La production d’un plan fiable commence par la collecte et la vérification des entrées : relevé sur site, nuage de points, croquis cotés, ou plans existants à fiabiliser. Une étape de cadrage fixe ensuite les paramètres de base : unités, échelles cibles, gabarit de cartouche, charte de calques, styles de cotes et conventions d’annotations. Cette standardisation réduit fortement le temps perdu en corrections en fin de chaîne.
Le tracé suit une logique de construction. On pose d’abord les éléments structurants (axes, trames, murs porteurs, épaisseurs), puis les éléments fonctionnels (cloisons, circulations, portes, fenêtres), puis les informations de lecture (noms de pièces, surfaces, sens d’ouverture).
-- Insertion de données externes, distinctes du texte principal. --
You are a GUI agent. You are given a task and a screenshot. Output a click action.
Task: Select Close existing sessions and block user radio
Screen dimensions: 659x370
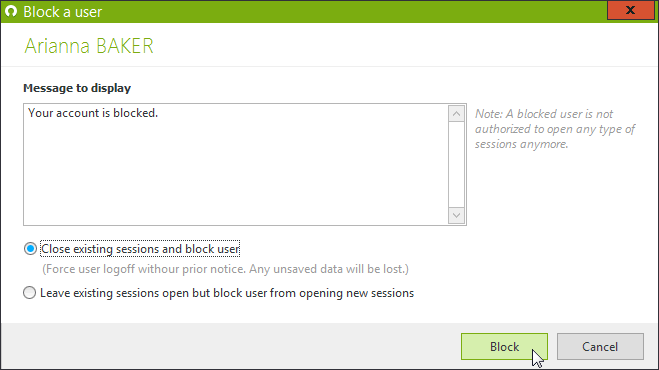point(30,249)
La cotation se fait en hiérarchie : cotations globales, cotations d’implantation, puis cotations de détails. Les niveaux et altimétries sont placés tôt pour éviter des contradictions entre plans et coupes.
Un exemple concret consiste à produire un dossier de permis de construire pour une maison individuelle : le plan de niveau doit montrer emprise, distribution, ouvertures et surfaces, tandis que les coupes doivent clarifier hauteurs, pentes et relation au terrain. En rénovation d’appartement, la méthode inclut souvent un plan existant, un plan projet et un plan de démolition, avec une convention graphique distincte pour les éléments déposés.
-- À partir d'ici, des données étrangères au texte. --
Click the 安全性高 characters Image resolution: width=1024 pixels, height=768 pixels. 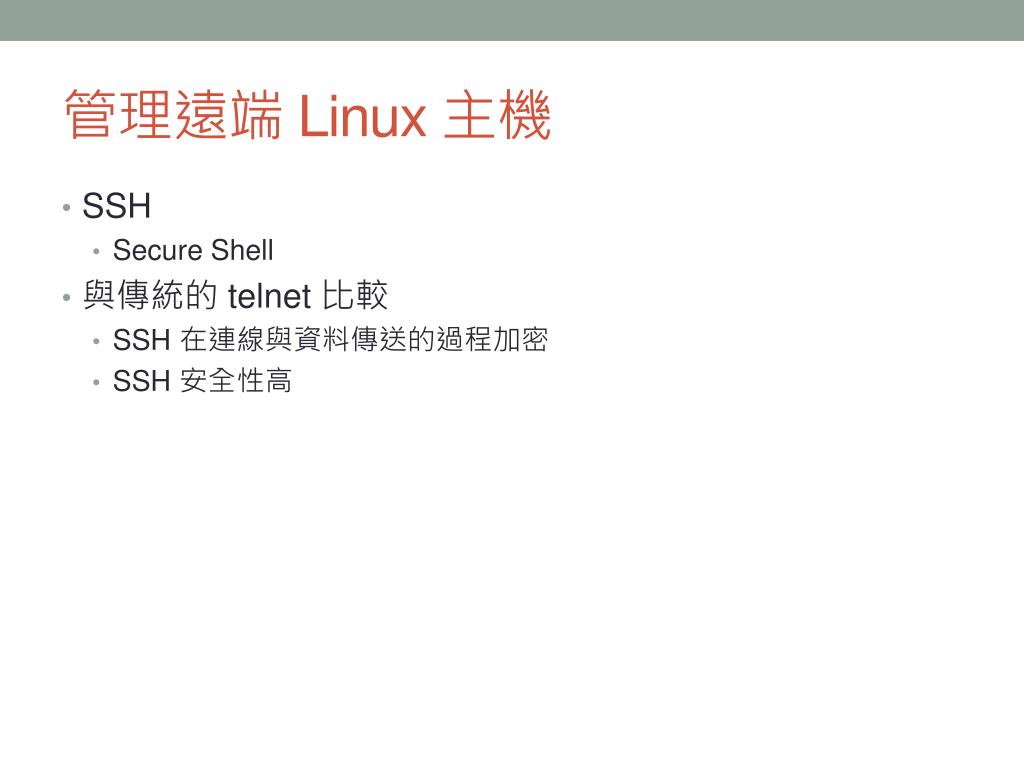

La finalisation comprend la mise en page, la gestion des épaisseurs de traits à l’impression, l’export PDF, puis une revue croisée : orthographe, cohérence des repères, alignements, et lisibilité à l’échelle imprimée. Un plan est considéré prêt quand il reste compréhensible en impression, sans zoom, et quand il conserve une cohérence entre toutes les feuilles du dossier.